● **WORK INSTRUCTION 1**
Answer these questions from the family history text:
(a) Whose results is the writer using to learn about DNA analysis for genealogists?
(b) On what date and at what place did Charles Baulch marry Ann Biddlecombe?
(c) In what year did civil registration begin?
● **WORK INSTRUCTION 2**
In the family history text, why did the writer's sister conclude that Charles Baulch died before civil registration began?
● **WORK INSTRUCTION 3**
Take the family history text about Charles Baulch further, starting after its last sentence.

___ TEXT SHOWN

Val’s results have sent me back to reassess my research strategy and use of DNA as a research tool. But my brother John’s results are more promising if not equally confusing. So I am using John’s results as a medium for gaining an understanding of DNA analysis for genealogists.
John and I can trace out ancestry back on our paternal side to a Charles Baulch who married Ann Biddlecombe on 1 April 1799 at Muchelney, Somerset, England. On reviewing the information I agree with my sister. She says that because she couldn’t find the death of Charles Baulch in the civil indexes she concluded that he must have died before civil registration began in 1837. That doesn’t mean Charles Baulch died in 1836 and indeed our best guess is that Charles died between the time the Muchelney churchwardens wondered what to do with Baulch’s children and the time shortly later when their concern focused on what to do with Ann Baulch’s children.

______
___ COLLECTED MATERIAL

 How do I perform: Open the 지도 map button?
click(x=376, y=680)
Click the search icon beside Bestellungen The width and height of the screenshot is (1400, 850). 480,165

______

● **ANSWER SECTION 1**
(a) The writer's brother John's results.
(b) On 1 April 1799 at Muchelney, Somerset, England.
(c) 1837.

● **ANSWER SECTION 2**
She could not find Charles Baulch's death in the civil indexes, so she concluded he must have died before civil registration began in 1837.

● **ANSWER SECTION 3**
We also have a dilemma about when our ancestor Charles Baulch was born. Certainly a Charles Baulch was born in Muchelney on 25 January 1767 to Roger Balch and Betty Gaylard. However, a Charles Baulch was buried just over a month later on 8 March 1767 in Muchelney and the infant son of Roger Balch seems to be the only candidate for this burial. So who married Ann Biddlecombe on 1 April 1799?
The obvious course of action is to search neighbouring parishes for a suitable Charles Baulch – fanning out to further parishes if necessary. Fortunately there is a copy of Dr Campbell’s index to baptisms and marriages for Somerset held on microfilm at the Genealogical Society of Victoria and indexes for many Somerset parishes now available on FreeReg so I have a deal of work to do searching through these two sources available to me without having to travel the world.
Meanwhile, until I am able to motivate myself to do this paper genealogy is there anything in the analysis of John’s DNA that catches my attention? Maybe.
There are three parts to the analysis of John’s DNA. The first part involves analysis of his Y chromosome. The human cell contains a nucleus which includes 46 chromosomes. The first 44 are paired but the last two form the sex chromosome. A male has one Y chromosome and one X chromosome. For a male they receive their Y chromosome from their father who receives his Y chromosome from his father and so on. That is, the surname and the Y chromosome follow the paternal line.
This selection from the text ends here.